To be done
From the start of the data up to and including the line with "click(x=214, y=77)", rewrite the lines with "Instruction" swapped for "Directive" and everything else kept as is. Leave the pictures out of your answer.

[Start]

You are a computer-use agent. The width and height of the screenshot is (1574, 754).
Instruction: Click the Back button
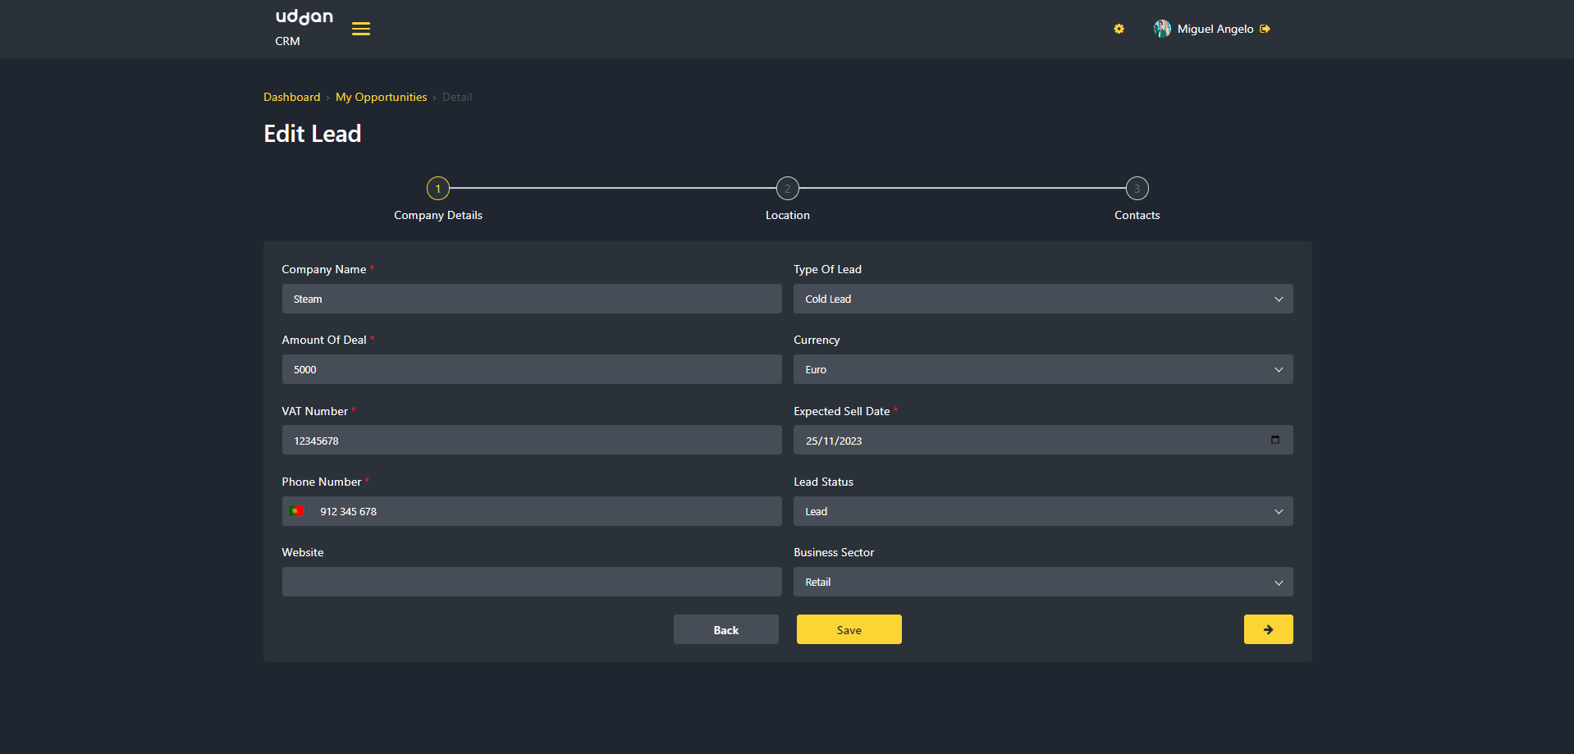click(x=725, y=629)
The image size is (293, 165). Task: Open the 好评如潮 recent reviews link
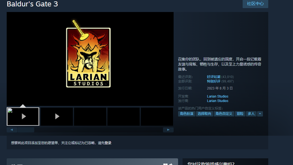click(x=214, y=77)
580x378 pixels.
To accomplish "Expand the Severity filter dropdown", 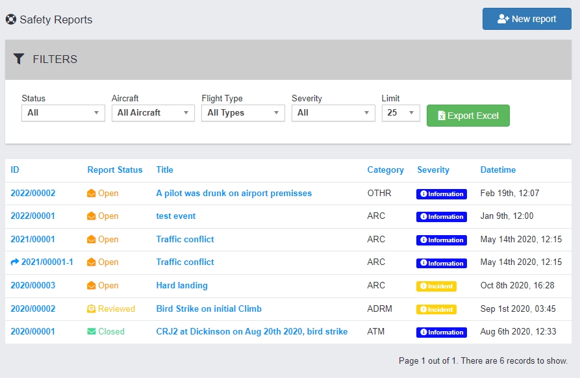I will tap(333, 113).
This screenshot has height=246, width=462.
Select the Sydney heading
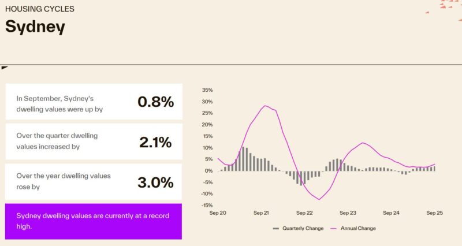tap(35, 27)
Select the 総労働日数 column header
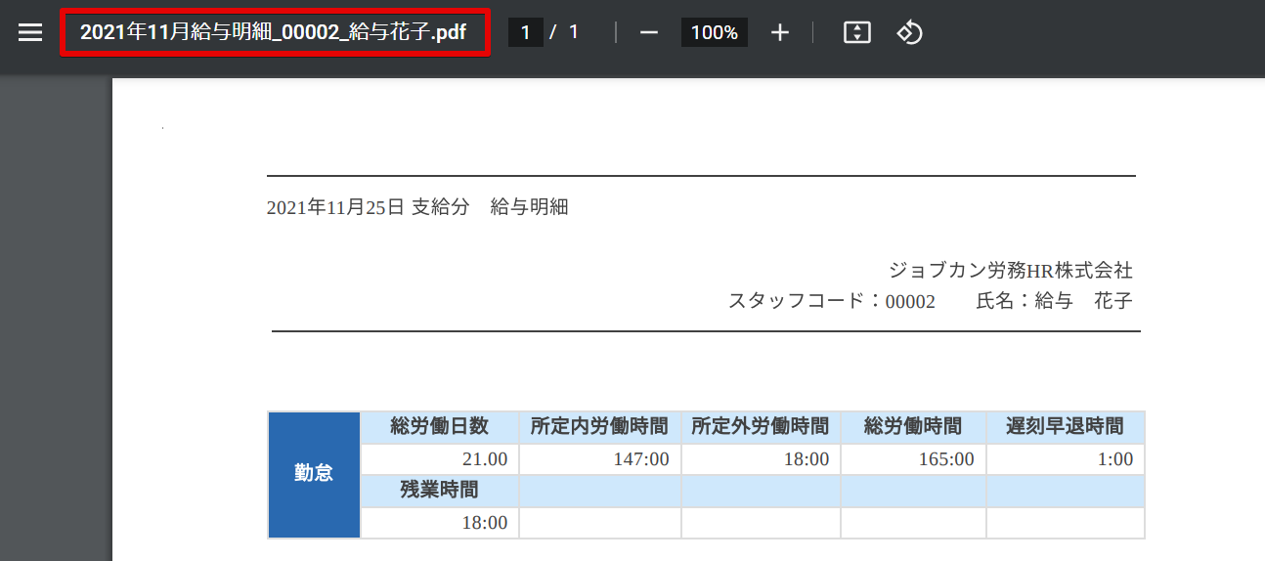 [x=439, y=427]
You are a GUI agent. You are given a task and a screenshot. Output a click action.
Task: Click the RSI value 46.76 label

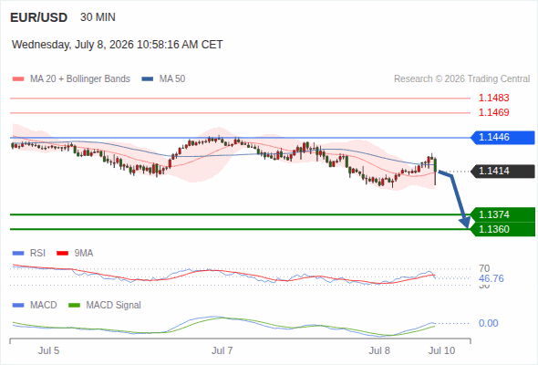click(x=491, y=278)

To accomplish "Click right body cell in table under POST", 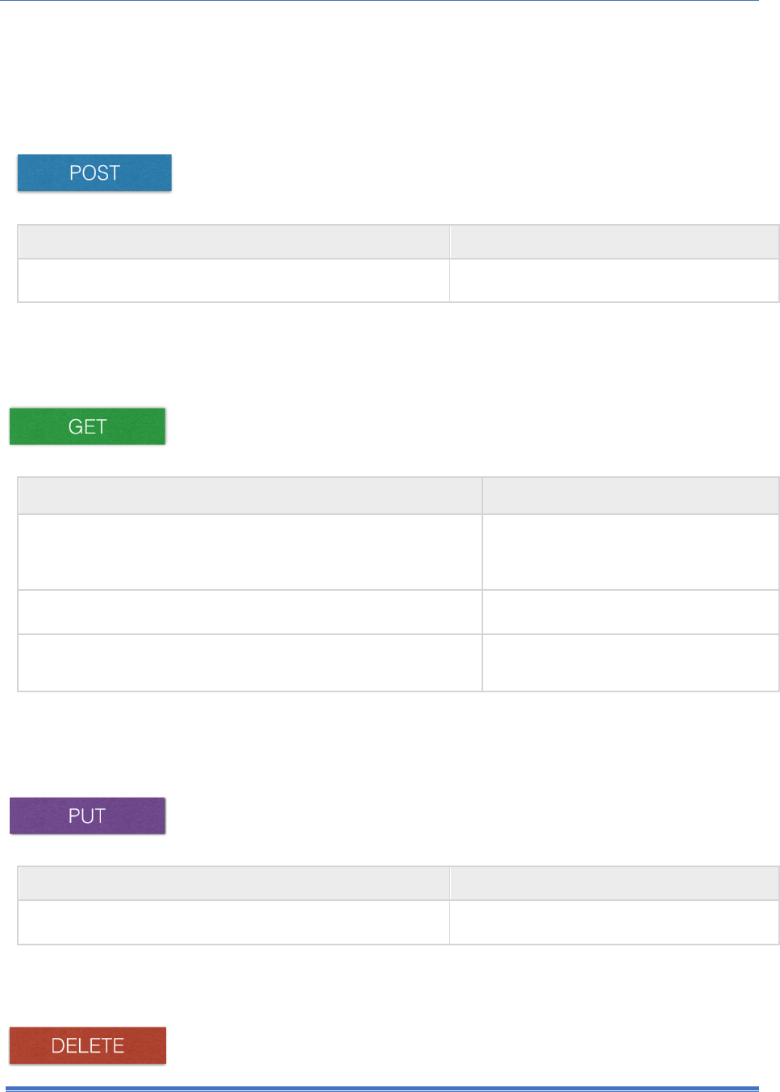I will point(614,280).
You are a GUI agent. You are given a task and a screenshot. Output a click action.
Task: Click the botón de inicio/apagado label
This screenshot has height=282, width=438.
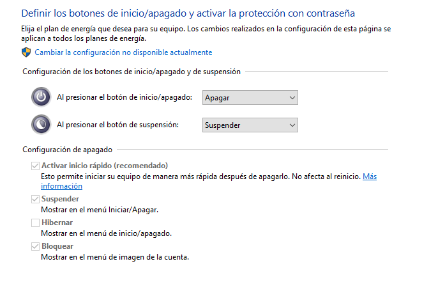click(125, 97)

[End]

Finished task
You are a computer-use agent. The width and height of the screenshot is (1574, 754).
Directive: Click the Back button
click(x=725, y=629)
The image size is (293, 165). Task: Open the 好评如潮 recent reviews link
click(x=214, y=77)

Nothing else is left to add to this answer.